Dataset entries:
▼▼▼

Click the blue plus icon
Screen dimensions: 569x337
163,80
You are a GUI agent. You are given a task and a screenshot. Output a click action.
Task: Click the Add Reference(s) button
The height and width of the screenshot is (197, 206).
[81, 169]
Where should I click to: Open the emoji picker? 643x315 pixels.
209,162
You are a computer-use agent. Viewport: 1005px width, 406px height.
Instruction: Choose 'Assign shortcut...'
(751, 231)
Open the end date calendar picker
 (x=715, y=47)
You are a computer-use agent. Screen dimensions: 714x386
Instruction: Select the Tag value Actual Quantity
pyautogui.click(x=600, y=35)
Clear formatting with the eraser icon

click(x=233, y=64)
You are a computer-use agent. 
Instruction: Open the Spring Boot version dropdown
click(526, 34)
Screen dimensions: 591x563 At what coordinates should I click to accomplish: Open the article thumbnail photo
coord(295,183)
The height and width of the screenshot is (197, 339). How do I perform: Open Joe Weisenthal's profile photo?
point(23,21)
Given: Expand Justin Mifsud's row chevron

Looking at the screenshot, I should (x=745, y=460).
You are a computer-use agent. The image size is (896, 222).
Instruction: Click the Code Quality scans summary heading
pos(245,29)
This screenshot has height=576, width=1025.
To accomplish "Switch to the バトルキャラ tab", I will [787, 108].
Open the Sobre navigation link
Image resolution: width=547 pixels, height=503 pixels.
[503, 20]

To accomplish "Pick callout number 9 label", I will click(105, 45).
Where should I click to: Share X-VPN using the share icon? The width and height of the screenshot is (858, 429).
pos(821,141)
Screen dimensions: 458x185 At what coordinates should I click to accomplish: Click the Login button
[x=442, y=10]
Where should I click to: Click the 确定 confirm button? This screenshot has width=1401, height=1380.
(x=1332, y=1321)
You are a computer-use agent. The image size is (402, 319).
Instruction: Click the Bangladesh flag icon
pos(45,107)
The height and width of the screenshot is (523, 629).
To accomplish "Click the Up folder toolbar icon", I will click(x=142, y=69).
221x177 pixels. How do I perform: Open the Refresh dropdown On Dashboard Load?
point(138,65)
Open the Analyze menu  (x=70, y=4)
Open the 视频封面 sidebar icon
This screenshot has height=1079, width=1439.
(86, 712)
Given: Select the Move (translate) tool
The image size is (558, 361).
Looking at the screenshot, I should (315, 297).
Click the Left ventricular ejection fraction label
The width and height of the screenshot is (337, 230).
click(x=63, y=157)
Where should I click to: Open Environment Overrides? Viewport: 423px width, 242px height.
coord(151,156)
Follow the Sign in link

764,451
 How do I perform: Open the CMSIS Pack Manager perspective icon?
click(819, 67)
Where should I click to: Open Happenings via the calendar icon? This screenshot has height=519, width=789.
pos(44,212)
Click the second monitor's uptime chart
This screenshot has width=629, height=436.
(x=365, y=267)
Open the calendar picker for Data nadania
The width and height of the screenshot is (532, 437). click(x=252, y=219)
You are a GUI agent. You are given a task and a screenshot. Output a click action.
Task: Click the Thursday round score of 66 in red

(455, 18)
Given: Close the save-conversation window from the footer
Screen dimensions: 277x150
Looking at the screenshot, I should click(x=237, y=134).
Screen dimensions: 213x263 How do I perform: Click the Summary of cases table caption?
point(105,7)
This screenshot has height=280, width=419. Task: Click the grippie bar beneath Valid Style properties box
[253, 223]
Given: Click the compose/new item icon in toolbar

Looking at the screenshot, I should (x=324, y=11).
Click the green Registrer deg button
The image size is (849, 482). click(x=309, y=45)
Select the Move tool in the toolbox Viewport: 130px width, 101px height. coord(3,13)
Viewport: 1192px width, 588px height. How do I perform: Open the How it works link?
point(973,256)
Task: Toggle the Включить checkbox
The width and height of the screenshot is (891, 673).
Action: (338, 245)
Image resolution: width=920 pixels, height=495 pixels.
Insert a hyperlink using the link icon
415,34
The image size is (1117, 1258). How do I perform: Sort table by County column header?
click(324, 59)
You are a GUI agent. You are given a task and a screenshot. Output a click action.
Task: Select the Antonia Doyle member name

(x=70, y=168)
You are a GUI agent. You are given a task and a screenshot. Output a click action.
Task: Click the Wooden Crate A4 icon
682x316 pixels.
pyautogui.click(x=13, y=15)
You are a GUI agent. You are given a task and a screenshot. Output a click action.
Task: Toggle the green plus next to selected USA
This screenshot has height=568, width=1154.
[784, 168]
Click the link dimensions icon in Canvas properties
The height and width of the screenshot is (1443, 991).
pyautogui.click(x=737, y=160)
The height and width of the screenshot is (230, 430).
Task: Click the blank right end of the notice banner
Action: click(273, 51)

▲▲▲

» **Exercise**: A verbatim copy of every record is what you should return.

» **The completed task**:
Click the blue plus icon
Screen dimensions: 569x337
163,80
You are a GUI agent. You are given a task and a screenshot. Output a click action.
Task: Click the Add Reference(s) button
The height and width of the screenshot is (197, 206).
[81, 169]
Where should I click to: Open the emoji picker? 643x315 pixels.
209,162
You are a computer-use agent. Viewport: 1005px width, 406px height.
Instruction: Choose 'Assign shortcut...'
(751, 231)
Open the end date calendar picker
 (x=715, y=47)
You are a computer-use agent. Screen dimensions: 714x386
Instruction: Select the Tag value Actual Quantity
pyautogui.click(x=600, y=35)
Clear formatting with the eraser icon

click(x=233, y=64)
You are a computer-use agent. 
Instruction: Open the Spring Boot version dropdown
click(526, 34)
Screen dimensions: 591x563 At what coordinates should I click to accomplish: Open the article thumbnail photo
coord(295,183)
The height and width of the screenshot is (197, 339). How do I perform: Open Joe Weisenthal's profile photo?
point(23,21)
Given: Expand Justin Mifsud's row chevron

Looking at the screenshot, I should (x=745, y=460).
You are a computer-use agent. The image size is (896, 222).
Instruction: Click the Code Quality scans summary heading
pos(245,29)
This screenshot has height=576, width=1025.
To accomplish "Switch to the バトルキャラ tab", I will [787, 108].
Open the Sobre navigation link
Image resolution: width=547 pixels, height=503 pixels.
[503, 20]

To accomplish "Pick callout number 9 label", I will click(105, 45).
Where should I click to: Share X-VPN using the share icon? The width and height of the screenshot is (858, 429).
pos(821,141)
Screen dimensions: 458x185 At what coordinates should I click to accomplish: Click the Login button
[x=442, y=10]
Where should I click to: Click the 确定 confirm button? This screenshot has width=1401, height=1380.
(x=1332, y=1321)
You are a computer-use agent. The image size is (402, 319).
Instruction: Click the Bangladesh flag icon
pos(45,107)
The height and width of the screenshot is (523, 629).
To accomplish "Click the Up folder toolbar icon", I will click(x=142, y=69).
221x177 pixels. How do I perform: Open the Refresh dropdown On Dashboard Load?
point(138,65)
Open the Analyze menu  (x=70, y=4)
Open the 视频封面 sidebar icon
This screenshot has height=1079, width=1439.
(86, 712)
Given: Select the Move (translate) tool
The image size is (558, 361).
Looking at the screenshot, I should (315, 297).
Click the Left ventricular ejection fraction label
The width and height of the screenshot is (337, 230).
click(x=63, y=157)
Where should I click to: Open Environment Overrides? Viewport: 423px width, 242px height.
coord(151,156)
Follow the Sign in link

764,451
 How do I perform: Open the CMSIS Pack Manager perspective icon?
click(819, 67)
Where should I click to: Open Happenings via the calendar icon? This screenshot has height=519, width=789.
pos(44,212)
Click the second monitor's uptime chart
This screenshot has width=629, height=436.
(x=365, y=267)
Open the calendar picker for Data nadania
The width and height of the screenshot is (532, 437). click(x=252, y=219)
You are a GUI agent. You are given a task and a screenshot. Output a click action.
Task: Click the Thursday round score of 66 in red

(455, 18)
Given: Close the save-conversation window from the footer
Screen dimensions: 277x150
Looking at the screenshot, I should click(x=237, y=134).
Screen dimensions: 213x263 How do I perform: Click the Summary of cases table caption?
point(105,7)
This screenshot has height=280, width=419. Task: Click the grippie bar beneath Valid Style properties box
[253, 223]
Given: Click the compose/new item icon in toolbar

Looking at the screenshot, I should (x=324, y=11).
Click the green Registrer deg button
The image size is (849, 482). click(x=309, y=45)
Select the Move tool in the toolbox Viewport: 130px width, 101px height. coord(3,13)
Viewport: 1192px width, 588px height. How do I perform: Open the How it works link?
point(973,256)
Task: Toggle the Включить checkbox
The width and height of the screenshot is (891, 673).
Action: (338, 245)
Image resolution: width=920 pixels, height=495 pixels.
Insert a hyperlink using the link icon
415,34
The image size is (1117, 1258). How do I perform: Sort table by County column header?
click(324, 59)
You are a GUI agent. You are given a task and a screenshot. Output a click action.
Task: Select the Antonia Doyle member name

(x=70, y=168)
You are a GUI agent. You are given a task and a screenshot. Output a click action.
Task: Click the Wooden Crate A4 icon
682x316 pixels.
pyautogui.click(x=13, y=15)
You are a GUI agent. You are given a task and a screenshot. Output a click action.
Task: Toggle the green plus next to selected USA
This screenshot has height=568, width=1154.
[784, 168]
Click the link dimensions icon in Canvas properties
The height and width of the screenshot is (1443, 991).
pyautogui.click(x=737, y=160)
The height and width of the screenshot is (230, 430).
Task: Click the blank right end of the notice banner
Action: click(273, 51)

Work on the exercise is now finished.